*Extract to read*
-*-
God says to Abram, “Emigrate! Pack up and take off. I’ll tell you where…en route.” Genesis 12:1 Word on the Street
He may not have had the driving curiosity of a Gilgamesh, nor the physical prowess of an Achilles, two of the other great heroes from this time period, but he had something neither of these legendary men possessed, the ability to suspend his incredulity and believe the impossible. This tremendous feat of the imagination was heroic in its own light…God commands and Abram packs his bags. Divine purposes and human ones are, for once, in harmony. Charlotte Gordon
Having spent the past two days, as it were, walking around with Abram, several things strike me. First is the suddenness with which he appears on the scene. Outside of the genealogical introduction in the latter part of Genesis 11, we simply have no background, no personal backstory, no tales from his youth or enchanted birth stories. He appears on the biblical page full grown…and 75 years old (or so). Rabbis and church fathers alike can’t resist filling in those blanks, and so stories were told of a significant child, a signature birth holding great promise; of a baby Abram who believes in God from his mother’s womb.
-*-
*Task statement*
In the passage about Abram, which two other heroes from the same period are named for qualities Abram may have lacked?

*Records supplied*
-*-
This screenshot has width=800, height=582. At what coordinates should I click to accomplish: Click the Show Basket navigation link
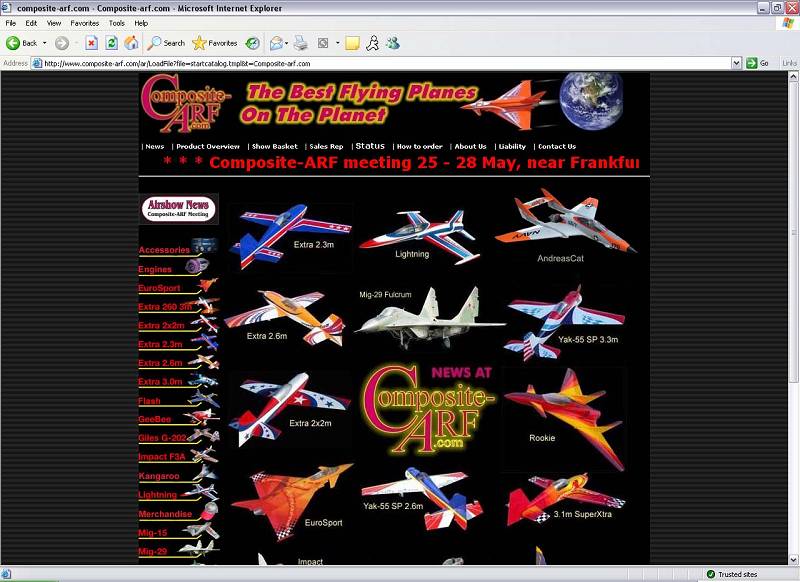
-*-
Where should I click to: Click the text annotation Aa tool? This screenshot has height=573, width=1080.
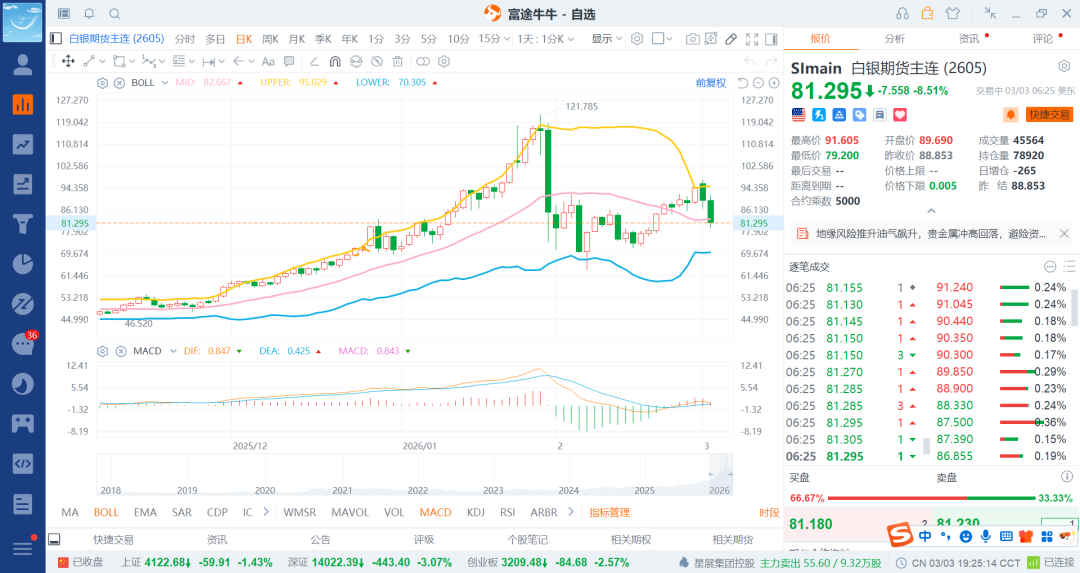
-*-
*Answer for the task*
Gilgamesh and Achilles.